▸ **Provided text**
_ _ _

Characteristics: The broadleaf cattail is typically 1 to 7 meters tall, with spongy, strap-like leaves and starchy, creeping stems. The leaves are alternate and mostly basal to a simple, jointless stem that bears the flowers at the top. The rhizomes spread horizontally beneath the surface of muddy ground to start new upright growth. The male flower spike develops at the top of the vertical stem, above the female flower spike. The male flowers are reduced to a pair of stamens and hairs and wither once the pollen is shed, leaving a short, and bare stem portion above the female inflorescence. The dense cluster of female flowers forms a cylindrical spike 10 to as much as 40 centimeters long and 1 to 4 centimeters wide. Broad leaf cattails are monoecious, wind-pollinated, and bear unisexual flowers developing in dense, complex spikes. The seeds are attached to a thin hair or stalk, which aids in wind dispersal.
Habitat: It grows in marshy areas.
Range: Broadleaf cattails grow in temperate, subtropical, and tropical areas throughout the Northern Hemisphere.

_ _ _

▸ **Data extract**
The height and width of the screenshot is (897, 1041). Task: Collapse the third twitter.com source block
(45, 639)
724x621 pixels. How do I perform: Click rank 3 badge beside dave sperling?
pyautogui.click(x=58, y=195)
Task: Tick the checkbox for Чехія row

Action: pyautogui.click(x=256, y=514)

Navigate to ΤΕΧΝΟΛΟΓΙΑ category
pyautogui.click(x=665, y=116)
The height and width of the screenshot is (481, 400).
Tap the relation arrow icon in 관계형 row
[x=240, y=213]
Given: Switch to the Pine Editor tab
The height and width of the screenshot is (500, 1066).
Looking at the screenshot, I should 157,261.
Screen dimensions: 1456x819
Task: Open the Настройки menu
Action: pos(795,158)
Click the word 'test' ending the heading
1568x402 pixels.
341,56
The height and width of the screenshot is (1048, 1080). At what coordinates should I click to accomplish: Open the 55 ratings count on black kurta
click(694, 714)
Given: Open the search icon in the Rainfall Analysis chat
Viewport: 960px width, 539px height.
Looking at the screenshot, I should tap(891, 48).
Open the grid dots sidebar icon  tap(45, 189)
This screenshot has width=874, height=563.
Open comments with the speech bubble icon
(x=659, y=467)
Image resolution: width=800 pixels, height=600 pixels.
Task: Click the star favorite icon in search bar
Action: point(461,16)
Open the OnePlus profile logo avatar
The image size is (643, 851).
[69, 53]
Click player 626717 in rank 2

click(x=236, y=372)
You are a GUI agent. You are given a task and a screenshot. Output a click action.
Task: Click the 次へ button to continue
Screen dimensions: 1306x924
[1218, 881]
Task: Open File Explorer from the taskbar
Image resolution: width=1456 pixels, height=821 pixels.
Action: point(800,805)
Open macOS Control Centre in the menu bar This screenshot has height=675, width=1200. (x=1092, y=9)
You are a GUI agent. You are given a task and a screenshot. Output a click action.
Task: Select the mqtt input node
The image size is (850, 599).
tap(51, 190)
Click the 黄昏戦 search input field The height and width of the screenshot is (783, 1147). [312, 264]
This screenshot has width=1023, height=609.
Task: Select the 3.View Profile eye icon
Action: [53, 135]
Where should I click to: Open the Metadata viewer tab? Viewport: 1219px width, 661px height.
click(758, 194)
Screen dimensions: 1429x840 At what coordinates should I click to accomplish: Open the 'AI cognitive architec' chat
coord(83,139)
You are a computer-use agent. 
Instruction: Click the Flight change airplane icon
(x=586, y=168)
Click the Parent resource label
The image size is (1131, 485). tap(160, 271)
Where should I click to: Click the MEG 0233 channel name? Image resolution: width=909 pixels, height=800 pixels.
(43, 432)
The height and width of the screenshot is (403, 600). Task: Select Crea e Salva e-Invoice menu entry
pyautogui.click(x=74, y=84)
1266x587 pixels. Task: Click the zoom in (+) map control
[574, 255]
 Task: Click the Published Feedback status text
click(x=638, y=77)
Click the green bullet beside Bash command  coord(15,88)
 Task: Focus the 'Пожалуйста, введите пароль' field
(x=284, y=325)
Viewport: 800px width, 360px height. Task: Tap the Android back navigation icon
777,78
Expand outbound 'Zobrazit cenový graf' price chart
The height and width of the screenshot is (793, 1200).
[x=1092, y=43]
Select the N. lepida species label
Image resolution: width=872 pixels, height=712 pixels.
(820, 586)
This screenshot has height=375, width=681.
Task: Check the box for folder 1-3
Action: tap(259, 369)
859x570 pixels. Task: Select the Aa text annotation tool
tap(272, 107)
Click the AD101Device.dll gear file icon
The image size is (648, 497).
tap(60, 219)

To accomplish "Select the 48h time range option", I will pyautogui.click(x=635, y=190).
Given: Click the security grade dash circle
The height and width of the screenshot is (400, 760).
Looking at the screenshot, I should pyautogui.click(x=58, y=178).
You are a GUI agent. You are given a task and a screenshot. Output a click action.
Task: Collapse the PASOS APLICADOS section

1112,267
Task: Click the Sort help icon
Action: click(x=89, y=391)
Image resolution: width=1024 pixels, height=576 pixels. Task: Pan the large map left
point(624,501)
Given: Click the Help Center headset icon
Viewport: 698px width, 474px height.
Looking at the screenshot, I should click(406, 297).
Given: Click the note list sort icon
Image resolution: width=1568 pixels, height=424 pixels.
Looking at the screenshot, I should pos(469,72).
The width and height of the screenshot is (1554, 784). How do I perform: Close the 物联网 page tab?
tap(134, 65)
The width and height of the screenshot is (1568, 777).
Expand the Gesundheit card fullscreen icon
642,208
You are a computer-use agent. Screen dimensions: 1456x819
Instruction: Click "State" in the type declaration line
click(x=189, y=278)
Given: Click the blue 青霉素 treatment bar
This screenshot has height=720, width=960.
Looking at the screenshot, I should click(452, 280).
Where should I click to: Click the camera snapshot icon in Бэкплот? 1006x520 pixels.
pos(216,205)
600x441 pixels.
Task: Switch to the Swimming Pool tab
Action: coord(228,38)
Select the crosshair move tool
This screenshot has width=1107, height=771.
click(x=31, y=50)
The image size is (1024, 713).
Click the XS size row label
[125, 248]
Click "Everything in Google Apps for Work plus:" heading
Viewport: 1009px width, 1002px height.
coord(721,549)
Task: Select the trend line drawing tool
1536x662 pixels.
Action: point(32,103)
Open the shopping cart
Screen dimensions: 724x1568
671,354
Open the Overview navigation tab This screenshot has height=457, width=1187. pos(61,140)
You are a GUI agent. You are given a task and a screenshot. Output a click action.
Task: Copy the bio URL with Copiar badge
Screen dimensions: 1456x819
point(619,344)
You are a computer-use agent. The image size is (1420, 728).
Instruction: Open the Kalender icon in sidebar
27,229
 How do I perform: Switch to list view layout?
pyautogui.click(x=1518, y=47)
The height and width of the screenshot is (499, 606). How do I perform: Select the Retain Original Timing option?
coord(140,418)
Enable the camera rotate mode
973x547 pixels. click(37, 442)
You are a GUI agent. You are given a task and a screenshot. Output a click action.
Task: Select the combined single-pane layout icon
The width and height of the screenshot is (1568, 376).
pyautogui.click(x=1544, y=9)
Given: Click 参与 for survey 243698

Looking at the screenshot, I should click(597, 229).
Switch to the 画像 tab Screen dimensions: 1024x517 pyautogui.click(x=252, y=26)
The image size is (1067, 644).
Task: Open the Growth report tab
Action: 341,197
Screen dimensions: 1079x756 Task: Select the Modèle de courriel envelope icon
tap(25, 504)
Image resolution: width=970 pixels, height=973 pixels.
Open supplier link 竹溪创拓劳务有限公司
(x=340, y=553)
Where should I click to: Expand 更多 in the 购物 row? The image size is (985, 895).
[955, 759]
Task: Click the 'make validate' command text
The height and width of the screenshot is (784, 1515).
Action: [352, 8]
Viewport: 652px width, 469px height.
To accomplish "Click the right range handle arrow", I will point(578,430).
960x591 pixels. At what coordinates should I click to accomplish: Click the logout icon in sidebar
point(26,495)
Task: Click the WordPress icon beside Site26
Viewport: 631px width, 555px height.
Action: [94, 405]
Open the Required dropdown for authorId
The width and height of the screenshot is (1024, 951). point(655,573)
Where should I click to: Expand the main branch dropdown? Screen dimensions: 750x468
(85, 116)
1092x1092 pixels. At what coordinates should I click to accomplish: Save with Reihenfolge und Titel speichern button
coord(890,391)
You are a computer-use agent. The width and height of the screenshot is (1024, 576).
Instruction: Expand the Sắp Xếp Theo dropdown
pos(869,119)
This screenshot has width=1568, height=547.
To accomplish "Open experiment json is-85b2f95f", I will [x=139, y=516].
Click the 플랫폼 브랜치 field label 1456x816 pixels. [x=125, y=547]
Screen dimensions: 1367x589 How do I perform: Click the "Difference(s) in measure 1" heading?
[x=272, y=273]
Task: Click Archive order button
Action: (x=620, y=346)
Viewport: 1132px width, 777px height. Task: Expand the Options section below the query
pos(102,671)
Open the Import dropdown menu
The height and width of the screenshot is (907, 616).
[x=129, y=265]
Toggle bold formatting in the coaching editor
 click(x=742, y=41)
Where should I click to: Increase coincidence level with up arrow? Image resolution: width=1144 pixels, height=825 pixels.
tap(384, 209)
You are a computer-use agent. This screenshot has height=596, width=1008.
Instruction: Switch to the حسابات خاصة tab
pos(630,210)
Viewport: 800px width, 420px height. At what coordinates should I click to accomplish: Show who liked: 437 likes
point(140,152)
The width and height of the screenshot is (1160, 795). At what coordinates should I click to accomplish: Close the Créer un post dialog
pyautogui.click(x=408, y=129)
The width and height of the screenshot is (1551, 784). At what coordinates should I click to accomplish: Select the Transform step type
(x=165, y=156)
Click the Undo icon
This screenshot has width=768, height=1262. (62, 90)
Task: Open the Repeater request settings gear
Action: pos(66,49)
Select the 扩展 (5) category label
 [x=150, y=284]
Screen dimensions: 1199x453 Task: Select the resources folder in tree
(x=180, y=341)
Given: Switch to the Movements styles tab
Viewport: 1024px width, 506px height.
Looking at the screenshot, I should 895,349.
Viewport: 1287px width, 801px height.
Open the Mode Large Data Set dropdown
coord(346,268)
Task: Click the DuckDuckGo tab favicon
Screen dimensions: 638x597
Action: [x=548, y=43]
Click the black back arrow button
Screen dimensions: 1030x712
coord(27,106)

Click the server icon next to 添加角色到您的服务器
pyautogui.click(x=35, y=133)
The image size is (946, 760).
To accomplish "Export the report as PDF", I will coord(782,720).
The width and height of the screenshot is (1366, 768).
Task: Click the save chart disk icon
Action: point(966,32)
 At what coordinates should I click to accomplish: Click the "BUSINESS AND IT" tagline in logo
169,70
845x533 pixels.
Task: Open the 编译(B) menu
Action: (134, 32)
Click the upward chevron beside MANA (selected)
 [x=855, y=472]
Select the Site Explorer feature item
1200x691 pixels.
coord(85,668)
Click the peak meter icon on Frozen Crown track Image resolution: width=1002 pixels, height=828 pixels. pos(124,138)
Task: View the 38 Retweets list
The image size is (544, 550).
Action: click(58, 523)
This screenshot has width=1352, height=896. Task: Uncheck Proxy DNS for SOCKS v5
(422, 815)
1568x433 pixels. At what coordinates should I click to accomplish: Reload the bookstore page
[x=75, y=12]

_ _ _

▸ **Problem to solve**
Please reproduce the full broadleaf cattail description word for word, keeping all of its sections.

▸ **Solution for this exercise**
Characteristics: The broadleaf cattail is typically 1 to 7 meters tall, with spongy, strap-like leaves and starchy, creeping stems. The leaves are alternate and mostly basal to a simple, jointless stem that bears the flowers at the top. The rhizomes spread horizontally beneath the surface of muddy ground to start new upright growth. The male flower spike develops at the top of the vertical stem, above the female flower spike. The male flowers are reduced to a pair of stamens and hairs and wither once the pollen is shed, leaving a short, and bare stem portion above the female inflorescence. The dense cluster of female flowers forms a cylindrical spike 10 to as much as 40 centimeters long and 1 to 4 centimeters wide. Broad leaf cattails are monoecious, wind-pollinated, and bear unisexual flowers developing in dense, complex spikes. The seeds are attached to a thin hair or stalk, which aids in wind dispersal.
Habitat: It grows in marshy areas.
Range: Broadleaf cattails grow in temperate, subtropical, and tropical areas throughout the Northern Hemisphere.